SOURCE EXTRACT »
=== Section Start ===

[PATCH v17 03/10] x86: kdump: use macro CRASH_ADDR_LOW_MAX in functions reserve_crashkernel()

Leizhen (ThunderTown) thunder.leizhen at huawei.com
Thu Dec 16 18:51:04 PST 2021



On 2021/12/16 22:48, Borislav Petkov wrote:
> On Thu, Dec 16, 2021 at 08:08:30PM +0800, Leizhen (ThunderTown) wrote:
>> If the memory of 'crash_base' is successfully allocated at (1), because the last
>> parameter CRASH_ADDR_LOW_MAX is the upper bound, so we can sure that
>> "crash_base < CRASH_ADDR_LOW_MAX". So that, reserve_crashkernel_low() will not be
>> invoked at (3). That's why I said (1ULL << 32) is inaccurate and enlarge the CRASH_ADDR_LOW
>> upper limit.
> 
> No, this is actually wrong - that check *must* be 4G. See:
> 
>   eb6db83d1059 ("x86/setup: Do not reserve crashkernel high memory if low reservation failed")
> 
> It is even documented:
> 
>         crashkernel=size[KMG],low
>                         [KNL, X86-64] range under 4G. When crashkernel=X,high

[KNL, X86-64], This doc is for X86-64, not for X86-32

>                         is passed, kernel could allocate physical memory region
>                         above 4G, that cause second kernel crash on system
>                         that require some amount of low memory, e.g. swiotlb
>                         requires at least 64M+32K low memory, also enough extra
>                         low memory is needed to make sure DMA buffers for 32-bit
>                         devices won't run out.

=== Section End ===

PROVIDED INFORMATION »
=== Section Start ===

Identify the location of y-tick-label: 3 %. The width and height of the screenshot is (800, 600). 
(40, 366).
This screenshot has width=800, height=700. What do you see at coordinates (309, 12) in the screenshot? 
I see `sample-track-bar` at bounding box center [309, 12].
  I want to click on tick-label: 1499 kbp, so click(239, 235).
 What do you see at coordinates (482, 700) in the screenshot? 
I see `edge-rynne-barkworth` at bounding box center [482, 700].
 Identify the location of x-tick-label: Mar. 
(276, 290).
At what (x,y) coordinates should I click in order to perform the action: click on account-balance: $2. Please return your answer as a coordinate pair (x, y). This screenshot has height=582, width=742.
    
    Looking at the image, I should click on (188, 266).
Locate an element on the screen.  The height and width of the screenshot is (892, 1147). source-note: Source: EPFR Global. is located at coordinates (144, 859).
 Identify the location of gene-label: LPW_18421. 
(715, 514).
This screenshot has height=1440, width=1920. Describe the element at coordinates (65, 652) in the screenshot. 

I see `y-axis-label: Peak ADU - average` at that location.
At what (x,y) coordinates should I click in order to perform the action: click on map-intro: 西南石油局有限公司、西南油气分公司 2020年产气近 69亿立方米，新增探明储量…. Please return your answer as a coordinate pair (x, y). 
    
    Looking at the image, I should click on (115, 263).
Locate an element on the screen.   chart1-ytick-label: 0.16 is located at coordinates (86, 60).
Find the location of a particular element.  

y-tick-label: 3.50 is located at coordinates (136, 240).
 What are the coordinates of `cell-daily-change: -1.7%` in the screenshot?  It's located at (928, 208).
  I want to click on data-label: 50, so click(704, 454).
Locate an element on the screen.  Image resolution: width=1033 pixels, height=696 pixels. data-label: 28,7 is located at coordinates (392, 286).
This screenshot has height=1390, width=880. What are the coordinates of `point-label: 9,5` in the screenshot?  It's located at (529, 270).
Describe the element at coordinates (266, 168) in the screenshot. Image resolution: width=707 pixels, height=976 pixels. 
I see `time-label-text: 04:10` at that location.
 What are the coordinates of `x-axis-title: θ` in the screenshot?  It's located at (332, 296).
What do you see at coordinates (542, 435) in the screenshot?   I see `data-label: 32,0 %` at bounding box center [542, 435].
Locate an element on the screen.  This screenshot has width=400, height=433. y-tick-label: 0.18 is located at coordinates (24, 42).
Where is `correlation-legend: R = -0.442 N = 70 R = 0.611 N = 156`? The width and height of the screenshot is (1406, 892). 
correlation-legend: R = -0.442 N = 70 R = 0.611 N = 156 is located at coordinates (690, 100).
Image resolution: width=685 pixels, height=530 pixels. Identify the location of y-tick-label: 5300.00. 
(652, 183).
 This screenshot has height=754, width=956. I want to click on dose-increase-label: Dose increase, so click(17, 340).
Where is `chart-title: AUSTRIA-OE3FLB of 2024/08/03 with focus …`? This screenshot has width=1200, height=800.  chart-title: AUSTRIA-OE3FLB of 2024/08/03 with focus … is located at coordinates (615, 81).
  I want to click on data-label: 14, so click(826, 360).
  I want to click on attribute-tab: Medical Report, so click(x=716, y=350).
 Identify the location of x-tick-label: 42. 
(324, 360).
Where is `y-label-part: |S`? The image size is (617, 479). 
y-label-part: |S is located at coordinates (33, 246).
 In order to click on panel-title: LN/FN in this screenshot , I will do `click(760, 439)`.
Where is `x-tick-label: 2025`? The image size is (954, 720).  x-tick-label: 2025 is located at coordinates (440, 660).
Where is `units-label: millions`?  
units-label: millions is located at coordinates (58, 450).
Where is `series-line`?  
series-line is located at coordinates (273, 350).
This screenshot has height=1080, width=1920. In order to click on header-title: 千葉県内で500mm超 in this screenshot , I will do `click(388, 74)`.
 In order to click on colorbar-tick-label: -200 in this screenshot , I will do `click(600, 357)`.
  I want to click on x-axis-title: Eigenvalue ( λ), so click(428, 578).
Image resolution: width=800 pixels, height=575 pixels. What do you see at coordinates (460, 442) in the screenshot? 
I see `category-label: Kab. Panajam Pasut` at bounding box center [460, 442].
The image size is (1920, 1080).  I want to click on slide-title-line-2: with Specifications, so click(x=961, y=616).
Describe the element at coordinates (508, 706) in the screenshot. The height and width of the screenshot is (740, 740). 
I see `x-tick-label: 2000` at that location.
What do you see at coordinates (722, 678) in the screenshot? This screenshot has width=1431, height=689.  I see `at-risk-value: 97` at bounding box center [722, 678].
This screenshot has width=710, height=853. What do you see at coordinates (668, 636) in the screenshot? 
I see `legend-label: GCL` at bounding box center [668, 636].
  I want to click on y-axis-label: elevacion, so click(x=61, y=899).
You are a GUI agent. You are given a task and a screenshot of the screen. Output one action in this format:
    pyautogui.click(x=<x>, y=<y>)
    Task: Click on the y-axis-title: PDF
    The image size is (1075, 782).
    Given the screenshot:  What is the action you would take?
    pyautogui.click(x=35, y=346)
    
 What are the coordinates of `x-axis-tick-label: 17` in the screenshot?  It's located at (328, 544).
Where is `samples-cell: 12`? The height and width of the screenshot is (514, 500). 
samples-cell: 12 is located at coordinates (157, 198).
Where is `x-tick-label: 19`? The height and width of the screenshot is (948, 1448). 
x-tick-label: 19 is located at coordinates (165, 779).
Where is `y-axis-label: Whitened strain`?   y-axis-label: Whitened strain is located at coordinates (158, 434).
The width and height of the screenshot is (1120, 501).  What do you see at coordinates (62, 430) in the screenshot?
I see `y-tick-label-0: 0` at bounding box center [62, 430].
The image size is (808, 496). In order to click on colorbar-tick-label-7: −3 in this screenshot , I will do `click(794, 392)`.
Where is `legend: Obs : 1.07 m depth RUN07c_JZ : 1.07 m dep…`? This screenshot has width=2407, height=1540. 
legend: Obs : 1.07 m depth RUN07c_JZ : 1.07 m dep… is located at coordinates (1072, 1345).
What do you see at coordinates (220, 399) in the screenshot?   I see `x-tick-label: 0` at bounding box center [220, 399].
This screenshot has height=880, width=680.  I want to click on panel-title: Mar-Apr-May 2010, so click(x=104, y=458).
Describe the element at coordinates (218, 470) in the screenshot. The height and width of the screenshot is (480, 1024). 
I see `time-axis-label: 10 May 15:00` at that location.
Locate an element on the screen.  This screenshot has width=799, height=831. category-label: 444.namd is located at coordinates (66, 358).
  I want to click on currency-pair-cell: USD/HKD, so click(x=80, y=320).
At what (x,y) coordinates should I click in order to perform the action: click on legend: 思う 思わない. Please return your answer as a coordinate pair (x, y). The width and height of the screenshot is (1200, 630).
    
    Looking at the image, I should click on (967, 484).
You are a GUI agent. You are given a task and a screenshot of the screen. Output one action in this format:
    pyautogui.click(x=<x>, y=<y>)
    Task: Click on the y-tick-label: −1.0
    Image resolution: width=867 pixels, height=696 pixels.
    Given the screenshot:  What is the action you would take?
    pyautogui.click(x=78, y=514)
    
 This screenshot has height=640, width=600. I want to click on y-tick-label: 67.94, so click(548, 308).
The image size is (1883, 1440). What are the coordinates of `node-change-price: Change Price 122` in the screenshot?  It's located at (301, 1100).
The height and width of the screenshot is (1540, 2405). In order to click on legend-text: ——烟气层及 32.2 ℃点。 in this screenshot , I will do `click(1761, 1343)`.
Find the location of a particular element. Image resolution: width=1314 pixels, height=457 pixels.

=== Section End ===

STUDY QUESTIONS »
A: Transcribe the kdump patch email from "[KNL, X86-64], This" to "won't run out.".
B: Continue the kdump patch email from where it stops.

RESULTS IN ORDER »
A:
[KNL, X86-64], This doc is for X86-64, not for X86-32

>                         is passed, kernel could allocate physical memory region
>                         above 4G, that cause second kernel crash on system
>                         that require some amount of low memory, e.g. swiotlb
>                         requires at least 64M+32K low memory, also enough extra
>                         low memory is needed to make sure DMA buffers for 32-bit
>                         devices won't run out.

B:
vi arch/x86/kernel/setup.c +398

/*
 * Keep the crash kernel below this limit.
 *
 * Earlier 32-bits kernels would limit the kernel to the low 512 MB range
 * due to mapping restrictions.

If there is no such restriction, we can make CRASH_ADDR_LOW_MAX equal to (1ULL << 32) minus 1 on X86_32.

> 
> so you need to do a low allocation for DMA *when* the reserved memory is
> above 4G. *NOT* above 512M. But that works due to the obscure situation,
> as Baoquan stated, that reserve_crashkernel_low() returns 0 on 32-bit.
> 
> So all this is telling us is that that function needs serious cleanup.